#### What you need to do
Leave out all pictures while you copy the lines exactly from the one with "You are a GUI" through the last line of the listing.

(Exercise materials Opens)

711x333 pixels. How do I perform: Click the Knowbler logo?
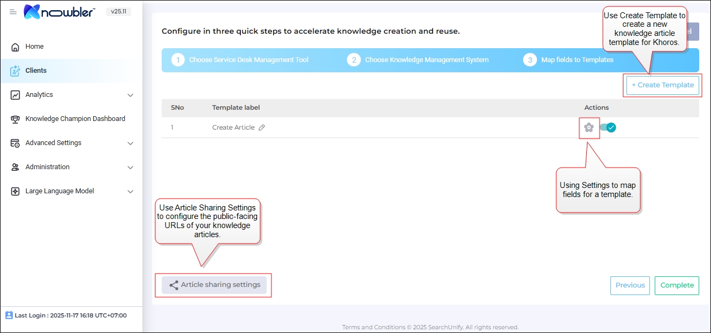point(59,12)
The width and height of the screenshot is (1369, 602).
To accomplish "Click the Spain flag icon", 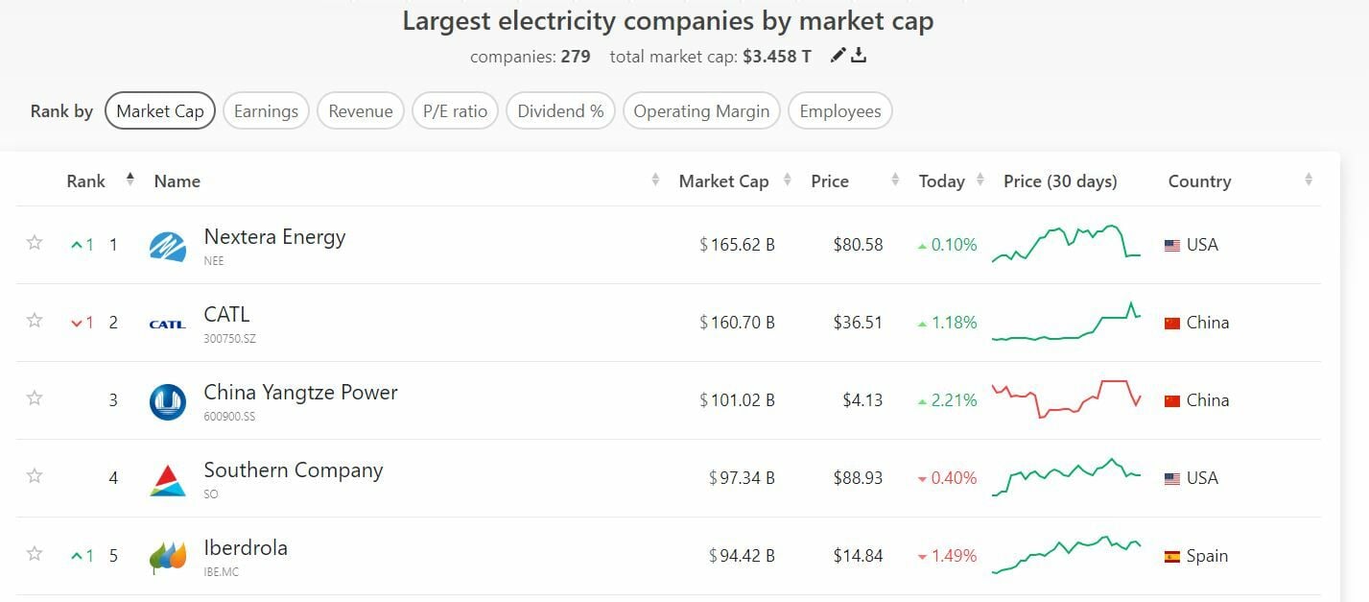I will (x=1171, y=556).
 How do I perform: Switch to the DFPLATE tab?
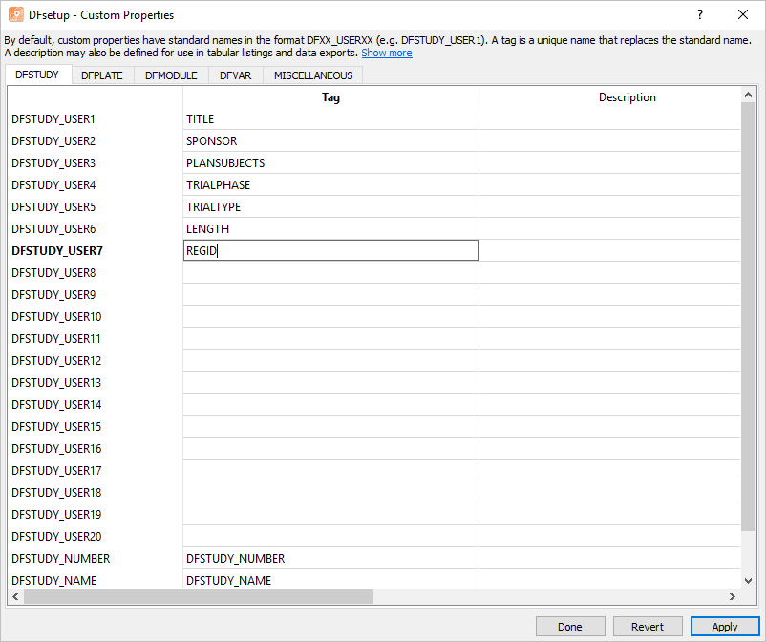102,75
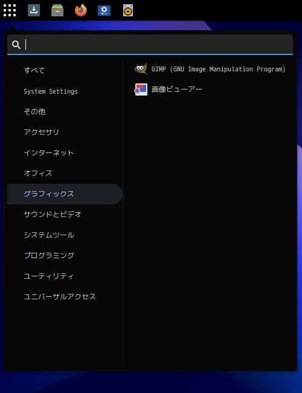Launch the file manager from the panel

[x=57, y=10]
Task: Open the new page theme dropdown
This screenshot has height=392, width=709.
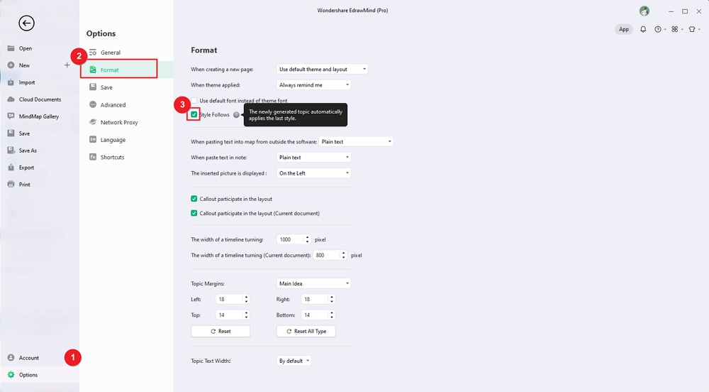Action: click(x=323, y=70)
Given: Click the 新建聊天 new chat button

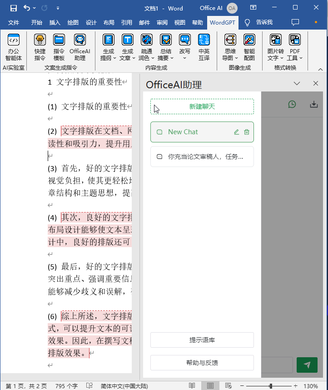Looking at the screenshot, I should (202, 106).
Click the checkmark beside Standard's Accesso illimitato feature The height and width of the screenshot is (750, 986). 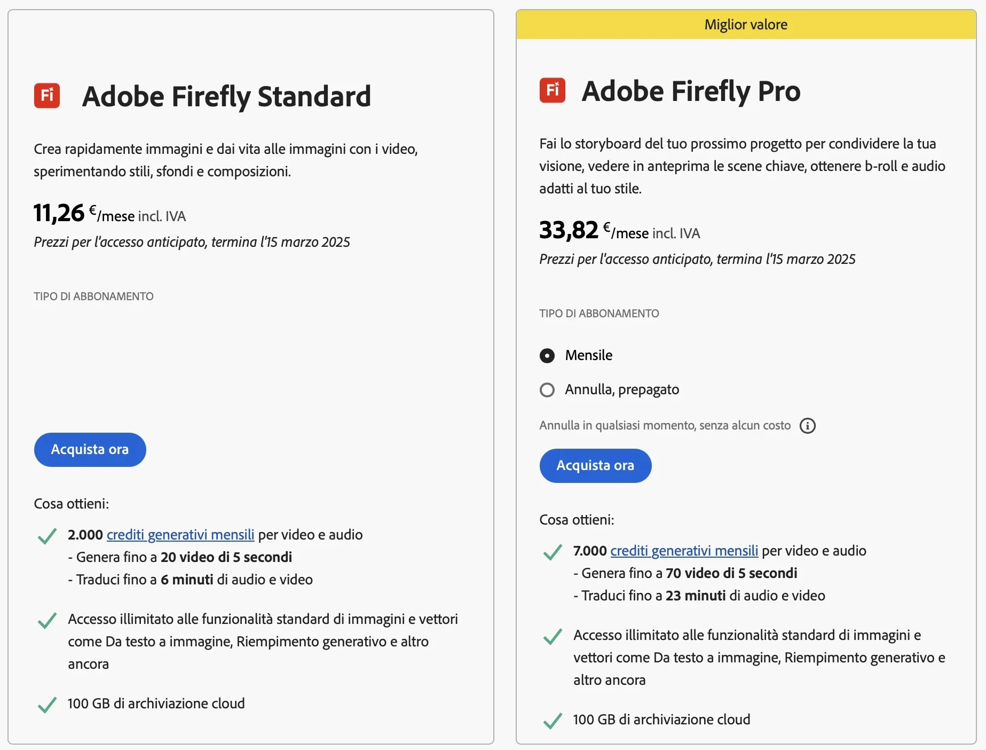coord(47,620)
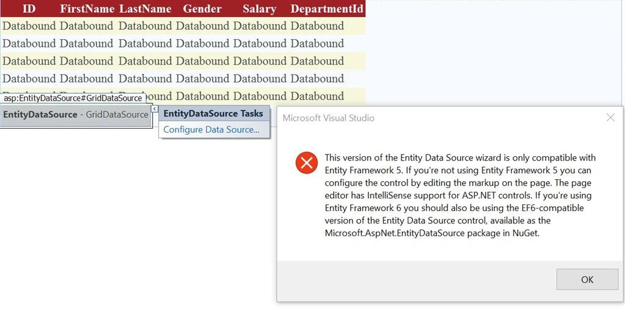The width and height of the screenshot is (625, 310).
Task: Select the LastName column header
Action: (x=145, y=9)
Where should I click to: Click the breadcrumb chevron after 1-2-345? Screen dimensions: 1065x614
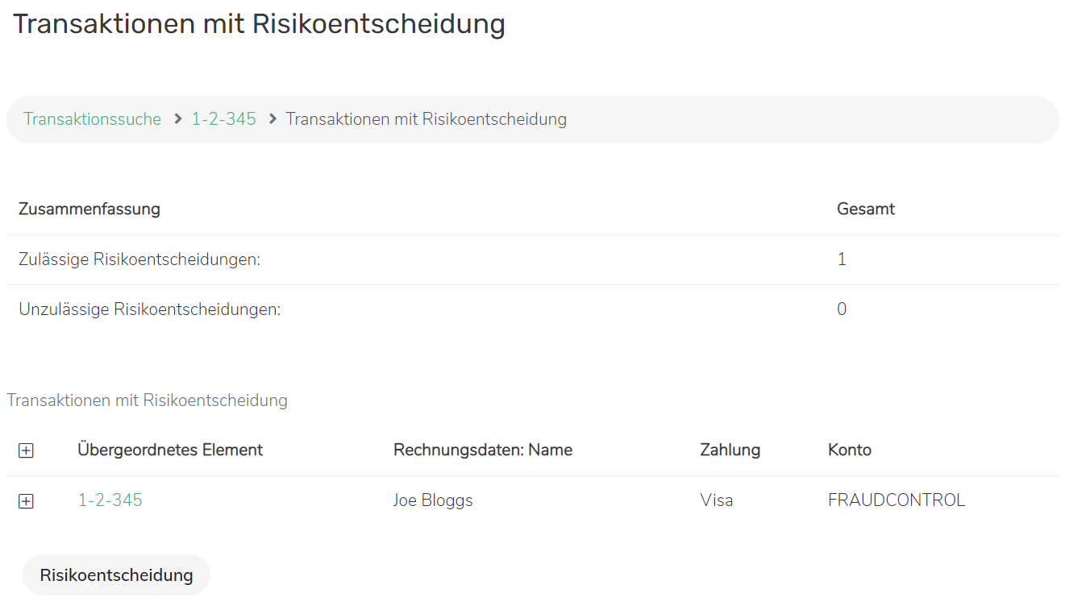click(272, 119)
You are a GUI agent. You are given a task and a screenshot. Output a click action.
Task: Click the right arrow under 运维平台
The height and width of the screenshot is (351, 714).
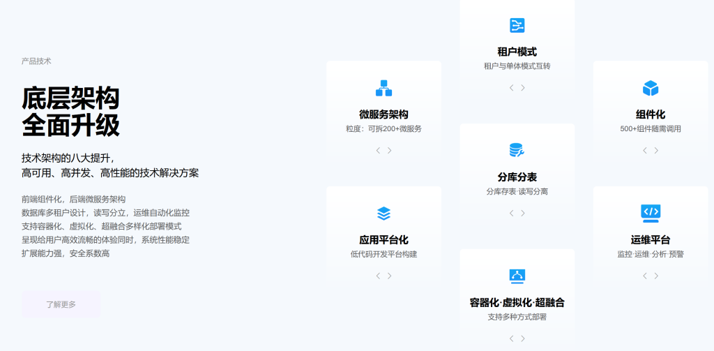[x=656, y=276]
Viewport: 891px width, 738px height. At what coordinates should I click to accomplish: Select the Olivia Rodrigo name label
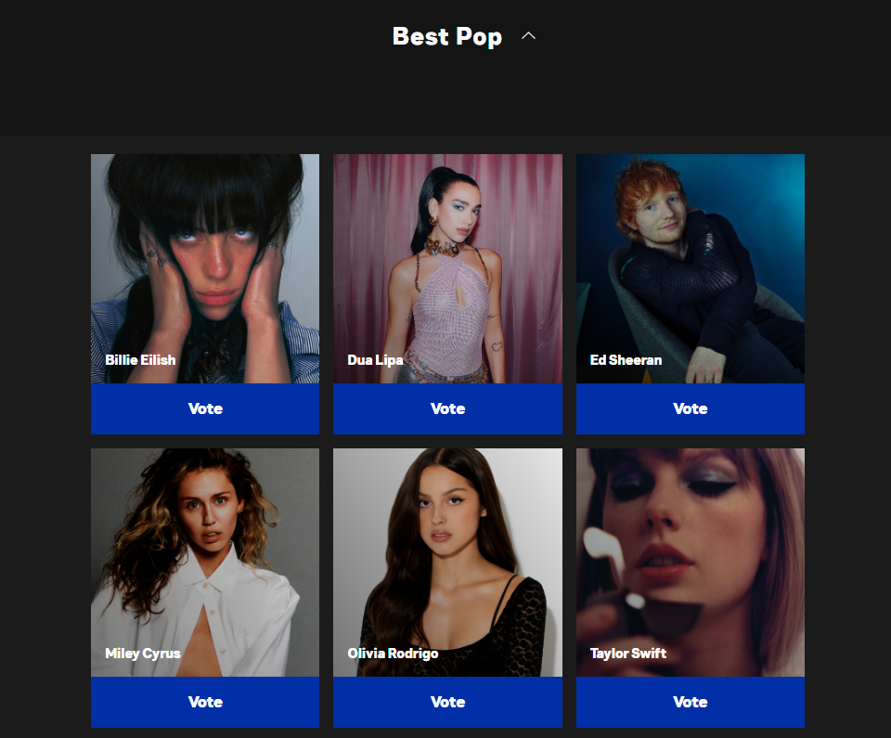click(393, 654)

(Exercise materials Closes)

#### Solution to the exercise
You are a GUI agent. You are given a task and a screenshot. Output a click action.
Task: Click the right arrow under 运维平台
The height and width of the screenshot is (351, 714).
[x=656, y=276]
Viewport: 891px width, 738px height. At what coordinates should I click to accomplish: Select the Olivia Rodrigo name label
click(393, 654)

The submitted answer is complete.